Was he that desperate to see the film? On Friday, five days before the release of "Smash and Grab: The Story of the Pink Panthers," a member of the jewel-thief gang chronicled in the documentary escaped from a Swiss prison. It's one hell of a tie-in—though it seems safe to assume the fugitive, Milan Poparic, won't be granting interviews any time soon.

Why a thief would want to appear on camera at all is a question never fully answered by Havana Marking's decent account of the crime network known as the Pink Panthers—according to the movie, the world's most successful diamond thieves and one of the globe's largest and most sophisticated criminal organizations. With a membership purportedly numbering north of 200, the group is allegedly responsible for hundreds of million dollars' worth of heists, mostly in Europe. It's too big a case for Inspector Clouseau. Indeed, when the syndicate's members discuss internal communications and structure, the Panthers sound more like a wartime resistance movement.

To the extent that "Smash and Grab" shows us the Panthers at all, they're rendered in animation, and sometimes voiced by actors. We know them only by nicknames. Most, like the Panther referred to as "Mike," are surprisingly forthcoming, discussing such details as when fear hits during a robbery (not in the moment, but after) and how to spot a decoy alarm. The director, rather too heavily laying on a techno score, supplements their stories with testimony from a Serbian reporter, Micena Miletic, and from detectives in Europe and Dubai, for whom putting the collar on any Panther qualifies as a badge of honor.

Judging from "Smash and Grab," real-life heists play out much as they do in movies, right down to the film's security-cam footage of a car smashing through a plate-glass window. One of the Panthers' few women, "Lela," discusses her frustration with donning disguises and recalls the Spanish job during which she flirted her way into work at a store, gaining the opportunity to discover vulnerabilities in the next-door jewelry place. We're taken step by step through a robbery that's deliberately timed to occur under the cover of loud fireworks outside.

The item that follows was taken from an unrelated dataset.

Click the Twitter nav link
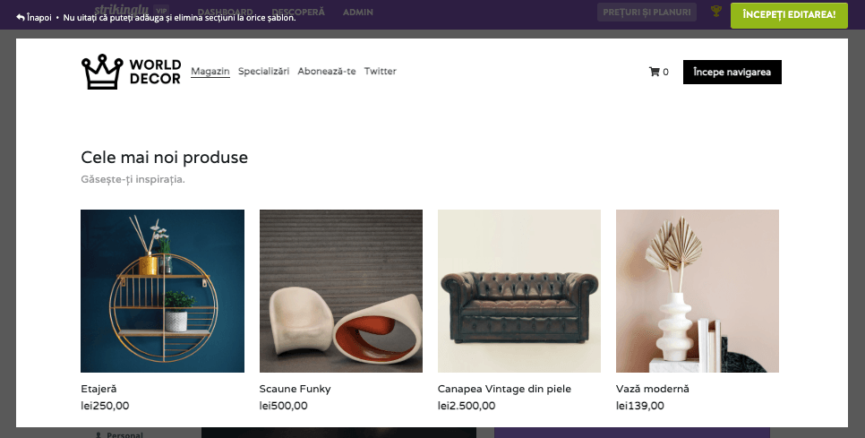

The group, whose members largely hail from the former Yugoslavia, allegedly began its spree in 2000. The director attempts to contextualize the Panthers' rise—and occasional status as folk heroes—as a byproduct of wartime strife. They've turned to crime, Mike suggests, because of a shortage of real jobs. Miletic understands this POV, though is careful to note that it's a choice.

The most interesting aspect of "Smash and Grab" is that the thieves, while not exactly repentant, are depicted as fallible and human. Lela, now reformed and raising a family, feels that criminals "believe in God a lot more than regular people" because they have more to confess. Mike isn't some cool-headed mastermind, but an affable conversationalist who talks openly of his paranoia and anti-anxiety meds. With the Panthers in the news again, he may need a few extra this week.

Ben Kenigsberg

Ben Kenigsberg is a frequent contributor to The New York Times. He edited the film section of Time Out Chicago from 2011 to 2013 and served as a staff critic for the magazine beginning in 2006.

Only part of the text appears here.